One of the most important issues for engineering and multimedia is how to process digital signals in a fast manner. Many digital signal transforms are available, including discrete Fourier transform, discrete cosine transform, Hartley transform, and Haar transform. Fast algorithms for computing such transforms are based on matrix factorization and sparse matrices manipulation. This paper presents “a computer algebra framework to automatically derive and implement algorithms for digital signal processing.”

The reader will find the general presentation of the entire process, starting with the transform and ending with fast FORTRAN or C executable code (section 1). After a presentation of the mathematical background, the algorithm used for factoring a matrix with symmetry is outlined.

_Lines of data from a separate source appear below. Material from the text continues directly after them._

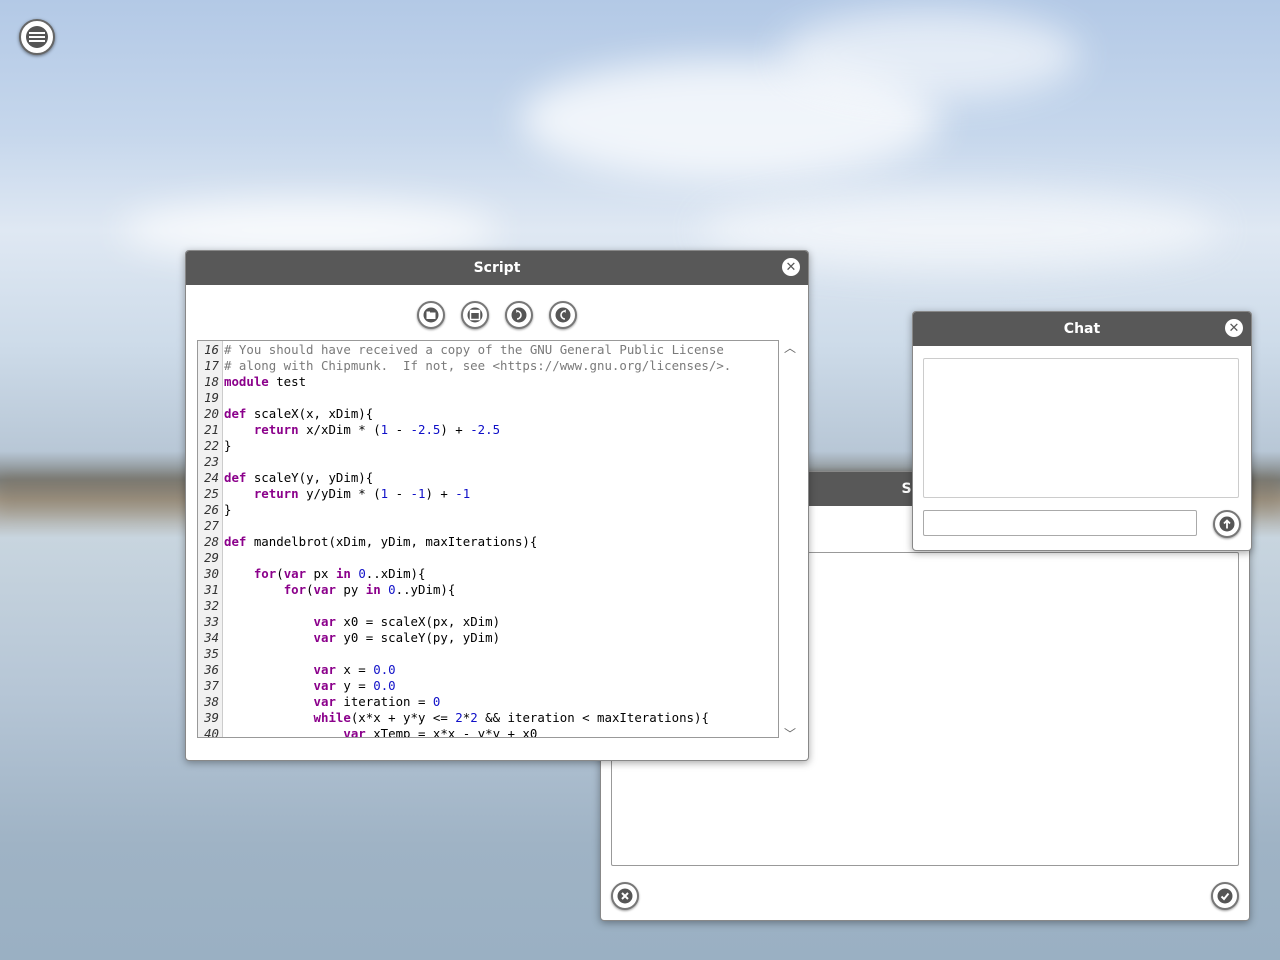  What do you see at coordinates (464, 606) in the screenshot?
I see `code-line: 32` at bounding box center [464, 606].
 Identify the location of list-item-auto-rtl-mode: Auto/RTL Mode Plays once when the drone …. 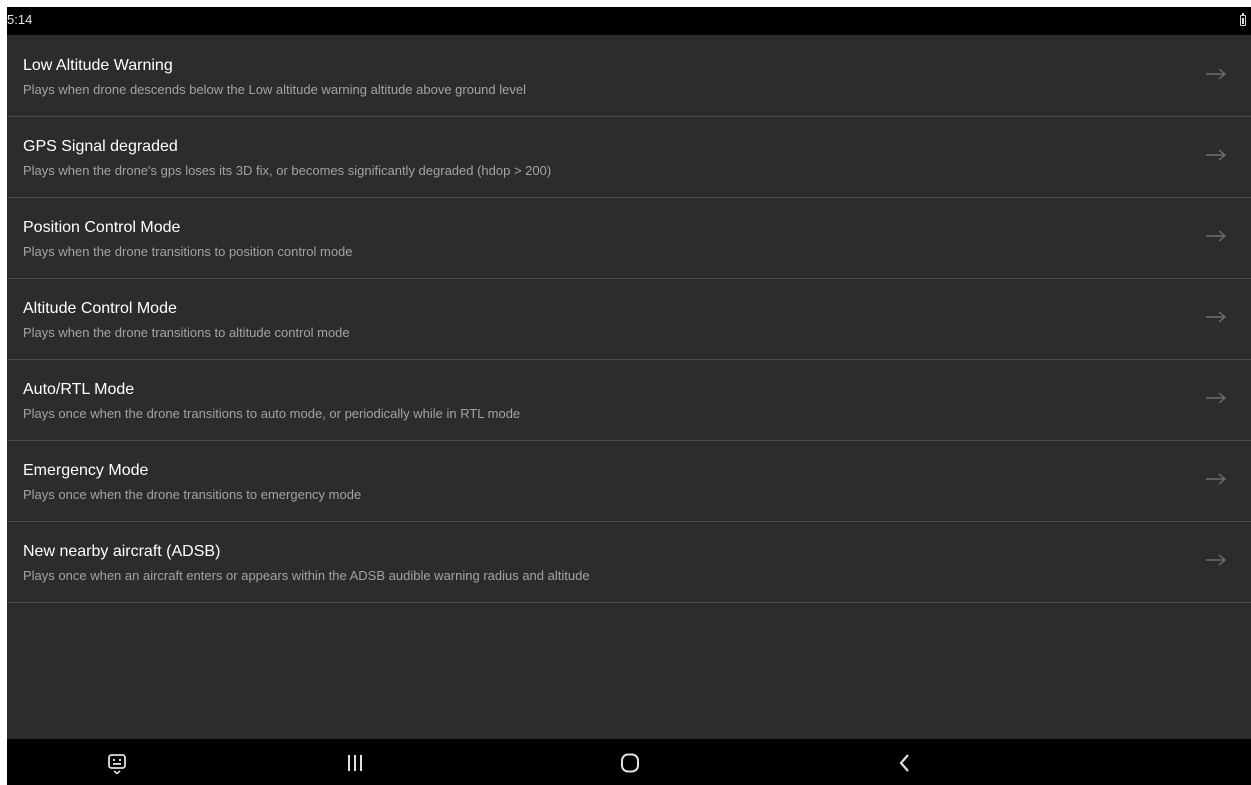
(629, 400).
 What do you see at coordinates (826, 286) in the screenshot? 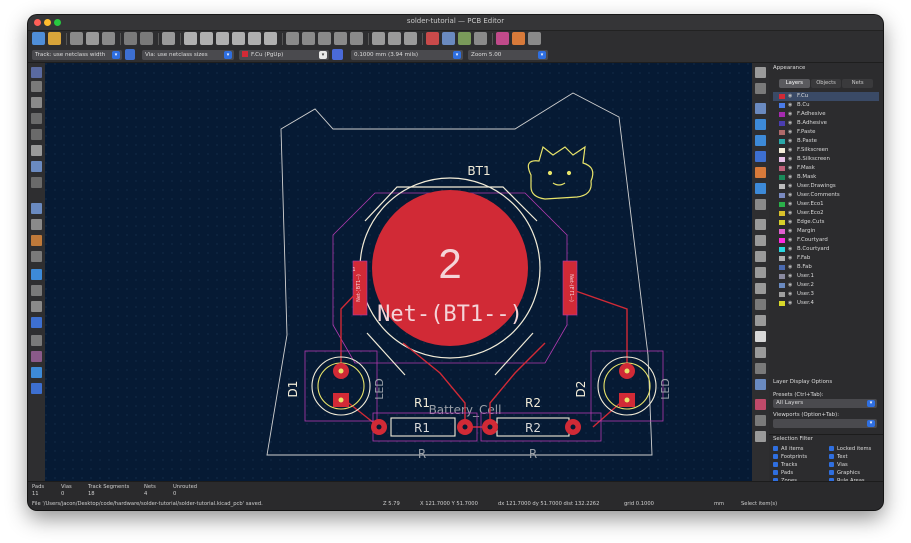
I see `layer-row: ◉ User.2` at bounding box center [826, 286].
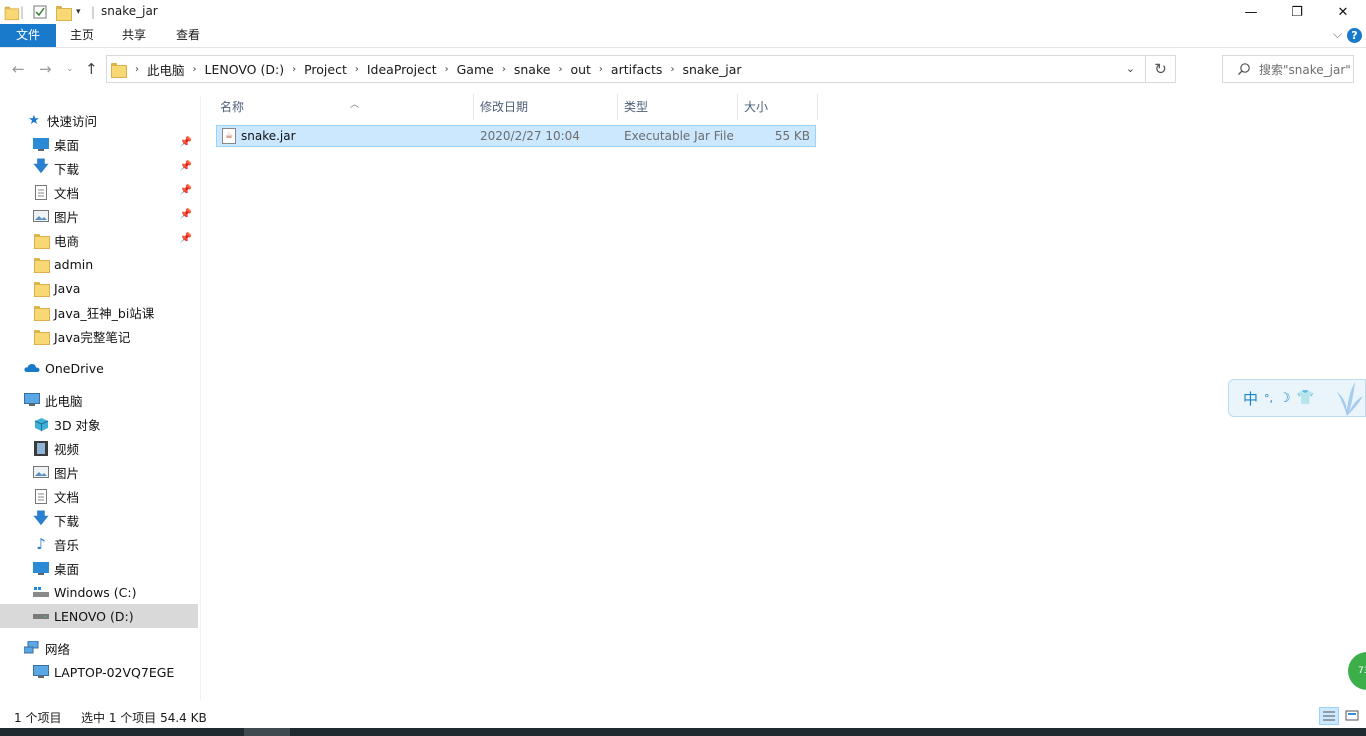 This screenshot has height=736, width=1366. I want to click on breadcrumb-game: Game, so click(476, 70).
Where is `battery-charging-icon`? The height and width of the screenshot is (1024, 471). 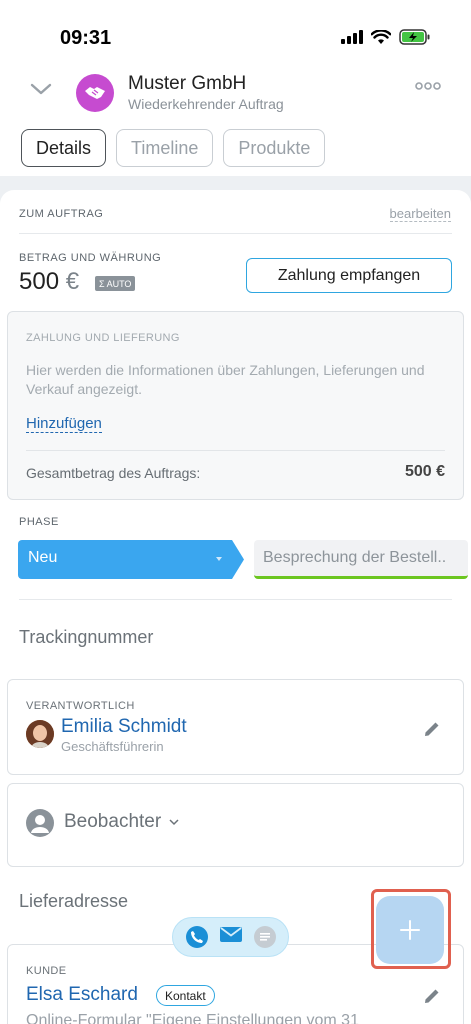
battery-charging-icon is located at coordinates (414, 37).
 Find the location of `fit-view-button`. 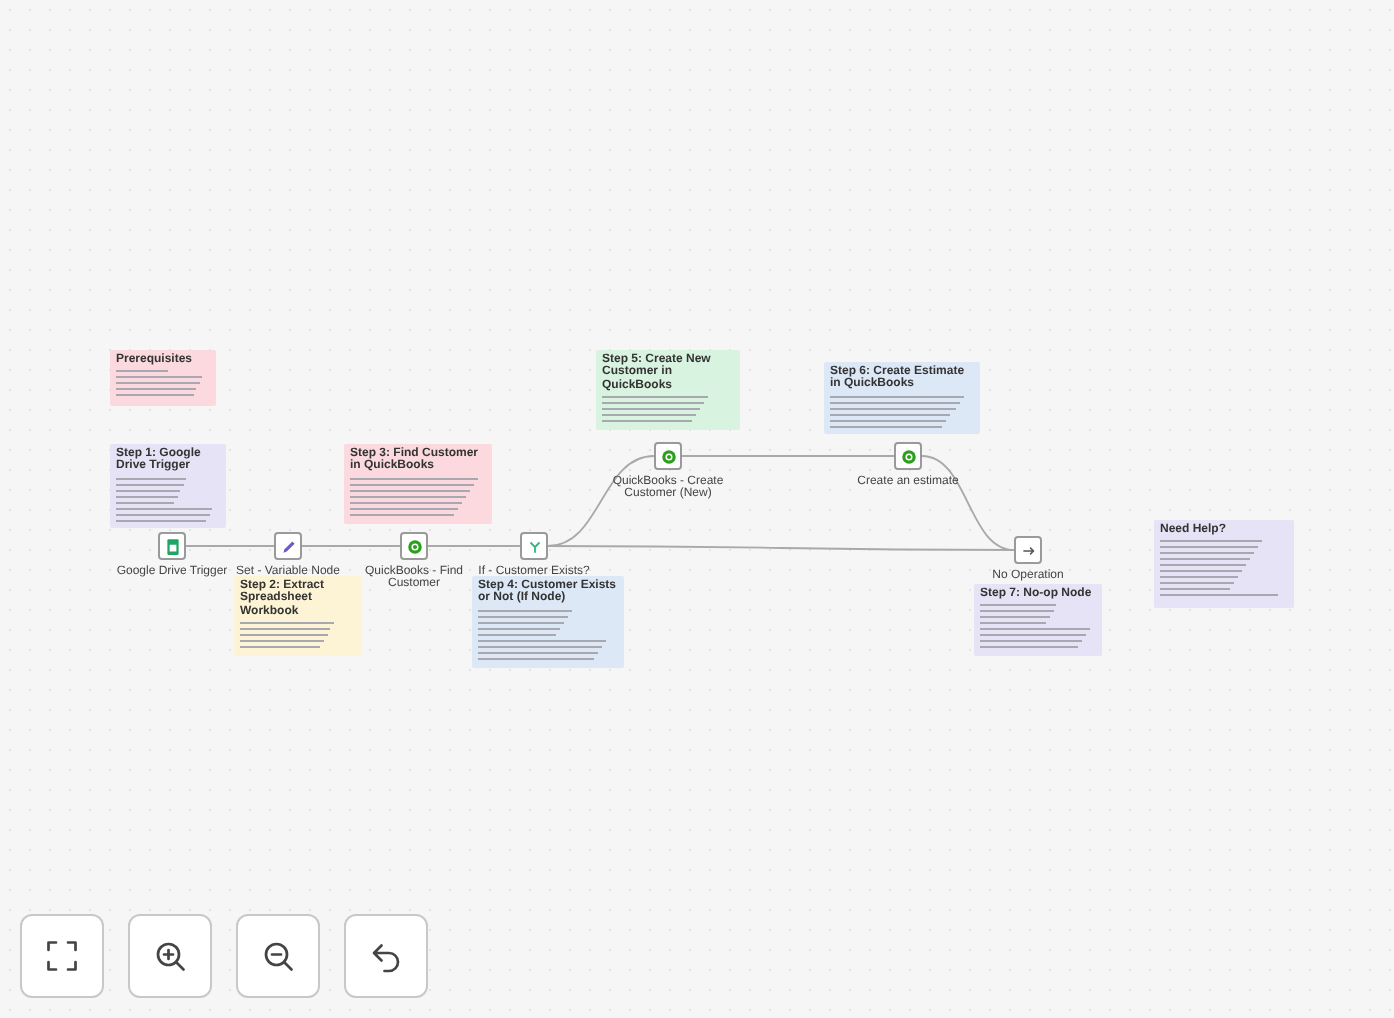

fit-view-button is located at coordinates (62, 956).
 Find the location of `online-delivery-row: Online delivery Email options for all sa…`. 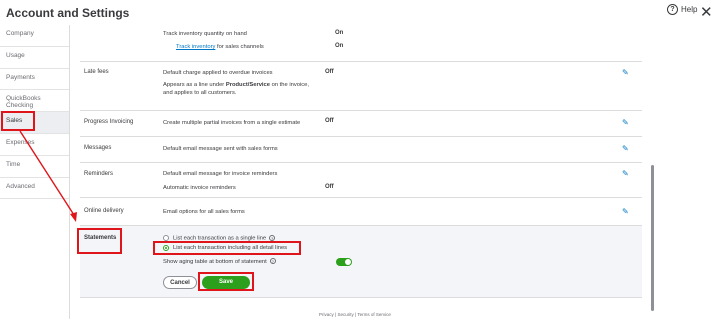

online-delivery-row: Online delivery Email options for all sa… is located at coordinates (361, 212).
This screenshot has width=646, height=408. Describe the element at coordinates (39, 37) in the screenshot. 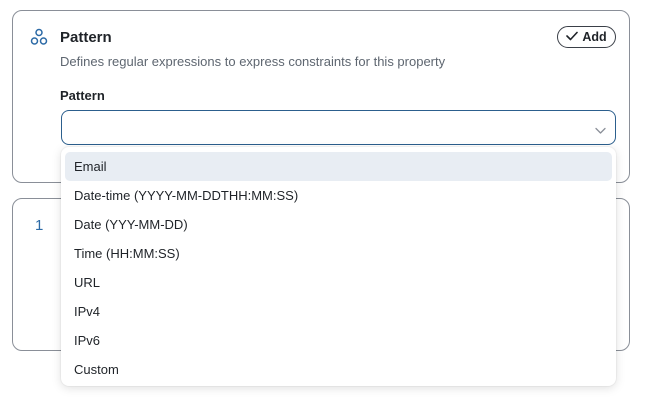

I see `pattern-icon` at that location.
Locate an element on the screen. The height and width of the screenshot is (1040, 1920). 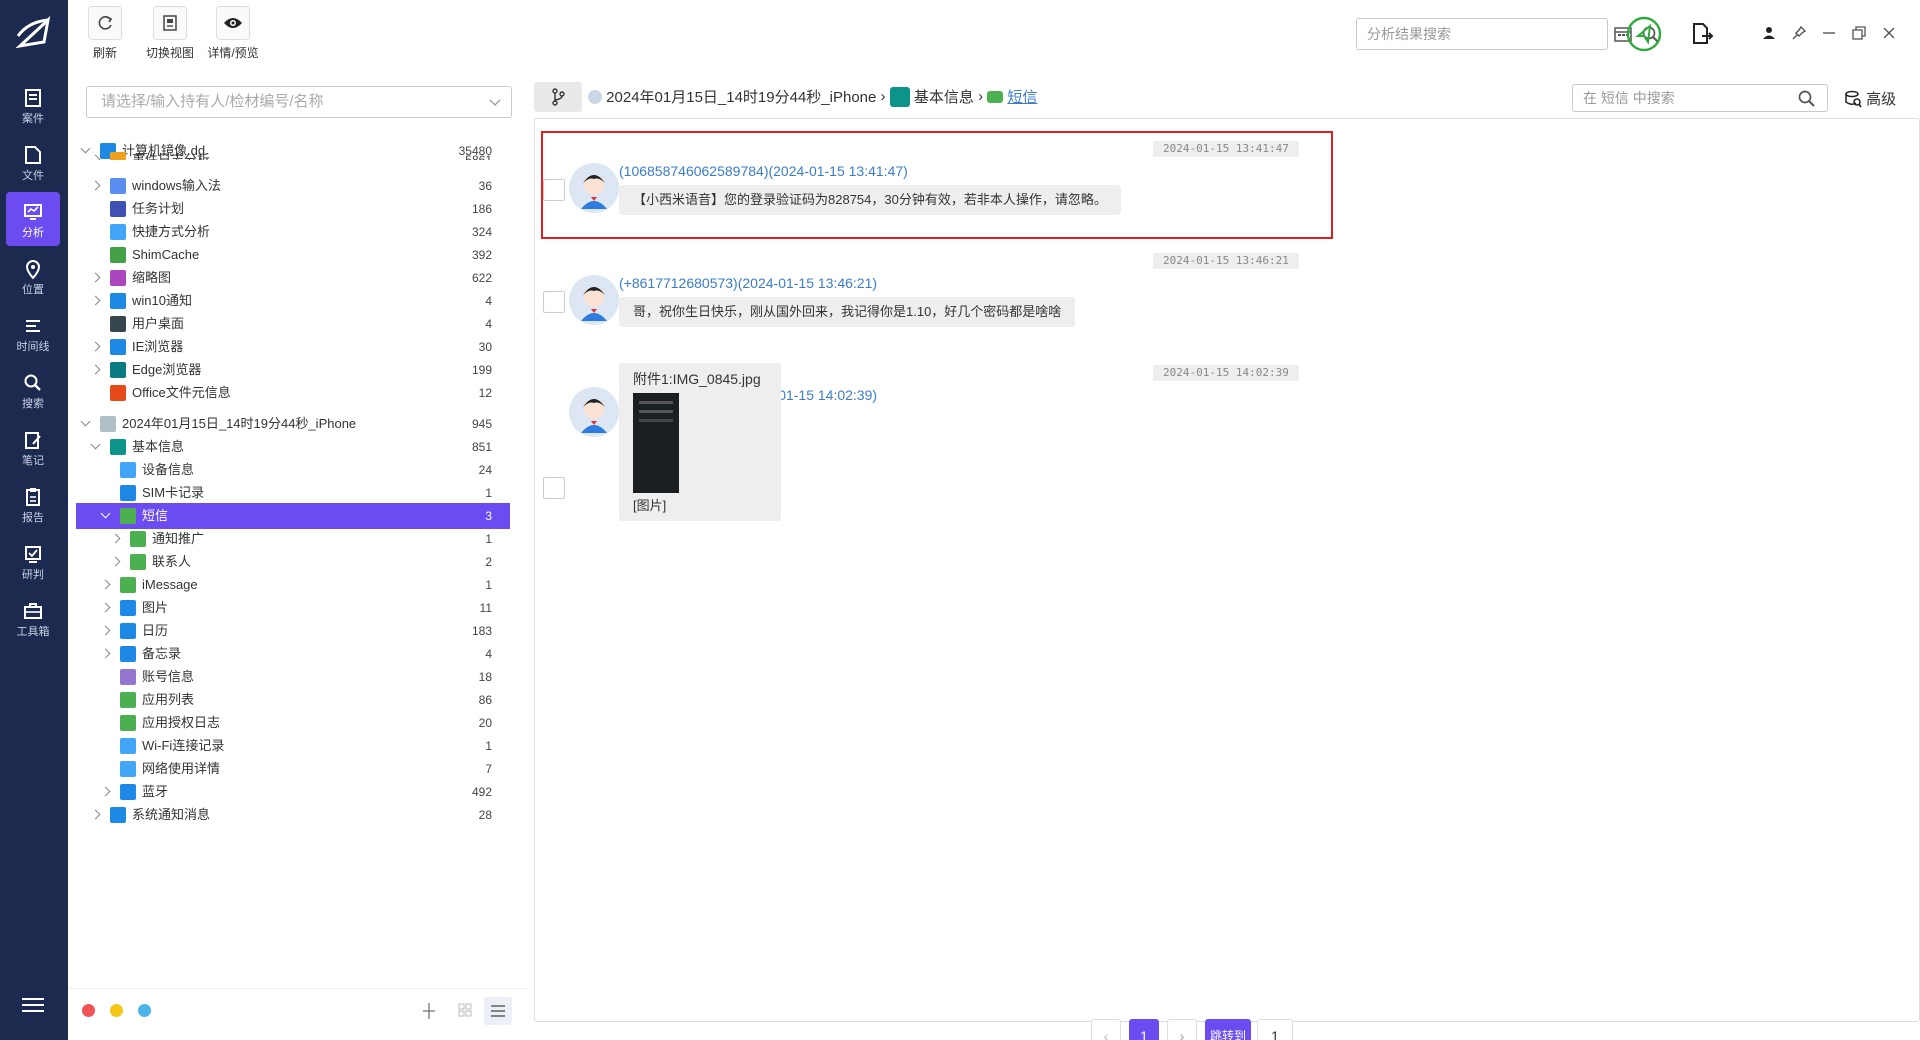
export-icon is located at coordinates (1702, 34).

The last part of the second section describes a library for symbolic manipulation of group representations and structured matrices, called AREP. Examples of factorizations for different transforms are also included. For translating the matrix expressions into efficient imperative-style numerical programs (FORTRAN or C), the SPL language is used. The constructs of the SPL language, which provides tools for generating programs and interfacing with MATLAB, GAP, and Maple, are presented in section 3.

To illustrate the performance of the approach, the automatic implementation of an 8-point discrete cosine transform is presented, in great detail, in section 4. The paper ends with some remarks concerning future work, and a list of references. Hypertext links for AREP and SPL are also included.

The authors announce results that are interesting for digital signal engineers, academic professionals, and those interested in computer algebra and applications. The presentation is clear, and the list of references is helpful.